Assigned task: Find the lines in these entries that include the word "computer" and state how many there are, with no other words.

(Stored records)
------------

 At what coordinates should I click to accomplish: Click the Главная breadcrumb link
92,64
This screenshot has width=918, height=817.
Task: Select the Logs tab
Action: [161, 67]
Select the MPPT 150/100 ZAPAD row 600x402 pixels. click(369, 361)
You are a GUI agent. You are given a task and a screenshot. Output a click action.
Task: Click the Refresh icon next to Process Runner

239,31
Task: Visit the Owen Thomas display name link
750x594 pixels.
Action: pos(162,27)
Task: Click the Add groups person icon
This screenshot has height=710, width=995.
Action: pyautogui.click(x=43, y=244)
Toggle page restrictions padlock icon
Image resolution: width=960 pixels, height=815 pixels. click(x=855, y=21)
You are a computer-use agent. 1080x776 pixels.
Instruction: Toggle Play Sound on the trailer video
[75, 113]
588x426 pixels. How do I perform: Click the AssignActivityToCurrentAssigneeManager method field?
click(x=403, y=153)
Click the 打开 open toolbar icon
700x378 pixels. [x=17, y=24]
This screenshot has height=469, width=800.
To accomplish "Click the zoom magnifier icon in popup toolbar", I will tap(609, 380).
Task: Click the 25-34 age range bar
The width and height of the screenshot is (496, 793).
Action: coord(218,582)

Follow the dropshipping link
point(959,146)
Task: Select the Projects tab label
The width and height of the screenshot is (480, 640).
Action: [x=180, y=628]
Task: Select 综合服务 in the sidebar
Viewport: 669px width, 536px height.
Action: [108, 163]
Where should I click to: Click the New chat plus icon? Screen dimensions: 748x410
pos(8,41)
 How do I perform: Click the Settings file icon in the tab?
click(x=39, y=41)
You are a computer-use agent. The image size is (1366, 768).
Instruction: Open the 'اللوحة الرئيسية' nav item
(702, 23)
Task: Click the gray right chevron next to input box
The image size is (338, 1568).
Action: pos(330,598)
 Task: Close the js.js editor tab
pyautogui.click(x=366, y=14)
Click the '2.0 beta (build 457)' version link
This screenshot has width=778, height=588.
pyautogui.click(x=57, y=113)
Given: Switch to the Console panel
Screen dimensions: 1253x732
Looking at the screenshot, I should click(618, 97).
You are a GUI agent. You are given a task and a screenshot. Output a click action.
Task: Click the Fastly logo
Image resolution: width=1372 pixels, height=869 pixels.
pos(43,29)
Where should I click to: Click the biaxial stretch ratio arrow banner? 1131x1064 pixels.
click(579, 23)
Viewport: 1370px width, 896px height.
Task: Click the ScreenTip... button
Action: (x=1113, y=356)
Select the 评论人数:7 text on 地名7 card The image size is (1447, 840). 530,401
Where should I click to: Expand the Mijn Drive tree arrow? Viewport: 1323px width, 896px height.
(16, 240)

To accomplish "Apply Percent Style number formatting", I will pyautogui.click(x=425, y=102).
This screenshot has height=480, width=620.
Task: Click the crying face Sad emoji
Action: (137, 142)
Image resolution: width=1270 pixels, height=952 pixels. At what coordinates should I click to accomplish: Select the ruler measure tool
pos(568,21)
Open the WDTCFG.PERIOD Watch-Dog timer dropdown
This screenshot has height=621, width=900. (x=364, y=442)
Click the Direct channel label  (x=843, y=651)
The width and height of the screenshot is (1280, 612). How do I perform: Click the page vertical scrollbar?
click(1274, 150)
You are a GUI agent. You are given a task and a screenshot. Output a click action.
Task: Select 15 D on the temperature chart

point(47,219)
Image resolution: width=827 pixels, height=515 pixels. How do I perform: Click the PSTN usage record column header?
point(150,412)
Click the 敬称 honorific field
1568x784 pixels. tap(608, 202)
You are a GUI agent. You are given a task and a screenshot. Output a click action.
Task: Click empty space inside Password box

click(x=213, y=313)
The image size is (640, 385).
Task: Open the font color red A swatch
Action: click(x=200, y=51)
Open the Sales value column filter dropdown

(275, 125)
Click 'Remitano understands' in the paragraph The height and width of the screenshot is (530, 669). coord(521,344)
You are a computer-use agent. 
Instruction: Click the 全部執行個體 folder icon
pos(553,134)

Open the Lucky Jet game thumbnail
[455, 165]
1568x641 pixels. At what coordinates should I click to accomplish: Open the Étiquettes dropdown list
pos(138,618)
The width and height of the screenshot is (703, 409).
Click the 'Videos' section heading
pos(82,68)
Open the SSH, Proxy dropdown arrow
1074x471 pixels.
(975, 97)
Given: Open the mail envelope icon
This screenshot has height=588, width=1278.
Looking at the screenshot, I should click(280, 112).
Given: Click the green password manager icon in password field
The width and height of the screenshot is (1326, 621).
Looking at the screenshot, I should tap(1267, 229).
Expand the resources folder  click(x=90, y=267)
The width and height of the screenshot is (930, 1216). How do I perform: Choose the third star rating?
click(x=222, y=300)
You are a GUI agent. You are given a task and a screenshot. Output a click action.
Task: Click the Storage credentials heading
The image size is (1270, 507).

------------

Reply: 3